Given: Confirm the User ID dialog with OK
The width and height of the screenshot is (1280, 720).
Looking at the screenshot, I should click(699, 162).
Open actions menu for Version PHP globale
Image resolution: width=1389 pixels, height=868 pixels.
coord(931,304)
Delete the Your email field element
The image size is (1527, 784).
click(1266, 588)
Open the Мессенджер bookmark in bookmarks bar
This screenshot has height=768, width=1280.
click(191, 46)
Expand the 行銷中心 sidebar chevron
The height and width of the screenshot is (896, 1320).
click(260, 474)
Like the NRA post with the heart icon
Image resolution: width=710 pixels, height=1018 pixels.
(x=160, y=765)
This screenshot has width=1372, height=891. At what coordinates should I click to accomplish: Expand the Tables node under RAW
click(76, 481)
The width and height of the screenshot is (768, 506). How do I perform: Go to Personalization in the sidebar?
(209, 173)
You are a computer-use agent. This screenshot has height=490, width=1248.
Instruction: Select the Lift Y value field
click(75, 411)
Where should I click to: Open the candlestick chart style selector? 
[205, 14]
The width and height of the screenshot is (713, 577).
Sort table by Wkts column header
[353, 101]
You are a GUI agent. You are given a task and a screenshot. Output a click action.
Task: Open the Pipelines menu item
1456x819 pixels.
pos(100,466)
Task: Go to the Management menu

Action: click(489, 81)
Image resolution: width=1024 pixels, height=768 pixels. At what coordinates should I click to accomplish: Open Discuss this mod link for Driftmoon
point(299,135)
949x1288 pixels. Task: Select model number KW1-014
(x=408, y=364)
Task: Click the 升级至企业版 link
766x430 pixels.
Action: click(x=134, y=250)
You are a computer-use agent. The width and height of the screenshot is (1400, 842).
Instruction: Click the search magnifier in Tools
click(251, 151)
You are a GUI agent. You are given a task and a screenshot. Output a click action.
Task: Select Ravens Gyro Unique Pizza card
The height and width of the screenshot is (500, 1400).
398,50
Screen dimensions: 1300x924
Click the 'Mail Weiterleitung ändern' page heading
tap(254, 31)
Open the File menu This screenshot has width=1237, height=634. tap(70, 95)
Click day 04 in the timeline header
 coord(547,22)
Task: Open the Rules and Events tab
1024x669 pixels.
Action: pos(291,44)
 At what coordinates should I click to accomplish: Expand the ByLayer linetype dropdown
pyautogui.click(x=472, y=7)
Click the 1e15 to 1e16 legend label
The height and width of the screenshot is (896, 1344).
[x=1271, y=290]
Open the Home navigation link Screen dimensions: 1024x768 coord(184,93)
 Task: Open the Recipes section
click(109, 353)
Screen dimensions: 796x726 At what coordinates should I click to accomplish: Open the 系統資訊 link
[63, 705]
----------
** Task brief **
Reproduce all of the entries above verbatim, line for line.

** Task solution **
Given: Confirm the User ID dialog with OK
The width and height of the screenshot is (1280, 720).
Looking at the screenshot, I should click(699, 162).
Open actions menu for Version PHP globale
Image resolution: width=1389 pixels, height=868 pixels.
coord(931,304)
Delete the Your email field element
The image size is (1527, 784).
click(1266, 588)
Open the Мессенджер bookmark in bookmarks bar
This screenshot has height=768, width=1280.
click(191, 46)
Expand the 行銷中心 sidebar chevron
The height and width of the screenshot is (896, 1320).
click(260, 474)
Like the NRA post with the heart icon
Image resolution: width=710 pixels, height=1018 pixels.
(x=160, y=765)
This screenshot has width=1372, height=891. At what coordinates should I click to accomplish: Expand the Tables node under RAW
click(76, 481)
The width and height of the screenshot is (768, 506). How do I perform: Go to Personalization in the sidebar?
(209, 173)
You are a computer-use agent. This screenshot has height=490, width=1248.
Instruction: Select the Lift Y value field
click(75, 411)
Where should I click to: Open the candlestick chart style selector? 
[205, 14]
The width and height of the screenshot is (713, 577).
Sort table by Wkts column header
[353, 101]
You are a GUI agent. You are given a task and a screenshot. Output a click action.
Task: Open the Pipelines menu item
1456x819 pixels.
pos(100,466)
Task: Go to the Management menu

Action: click(489, 81)
Image resolution: width=1024 pixels, height=768 pixels. At what coordinates should I click to accomplish: Open Discuss this mod link for Driftmoon
point(299,135)
949x1288 pixels. Task: Select model number KW1-014
(x=408, y=364)
Task: Click the 升级至企业版 link
766x430 pixels.
Action: click(x=134, y=250)
You are a computer-use agent. The width and height of the screenshot is (1400, 842).
Instruction: Click the search magnifier in Tools
click(251, 151)
You are a GUI agent. You are given a task and a screenshot. Output a click action.
Task: Select Ravens Gyro Unique Pizza card
The height and width of the screenshot is (500, 1400).
398,50
Screen dimensions: 1300x924
Click the 'Mail Weiterleitung ändern' page heading
tap(254, 31)
Open the File menu This screenshot has width=1237, height=634. tap(70, 95)
Click day 04 in the timeline header
 coord(547,22)
Task: Open the Rules and Events tab
1024x669 pixels.
Action: pos(291,44)
 At what coordinates should I click to accomplish: Expand the ByLayer linetype dropdown
pyautogui.click(x=472, y=7)
Click the 1e15 to 1e16 legend label
The height and width of the screenshot is (896, 1344).
[x=1271, y=290]
Open the Home navigation link Screen dimensions: 1024x768 coord(184,93)
 Task: Open the Recipes section
click(109, 353)
Screen dimensions: 796x726 At what coordinates should I click to accomplish: Open the 系統資訊 link
[63, 705]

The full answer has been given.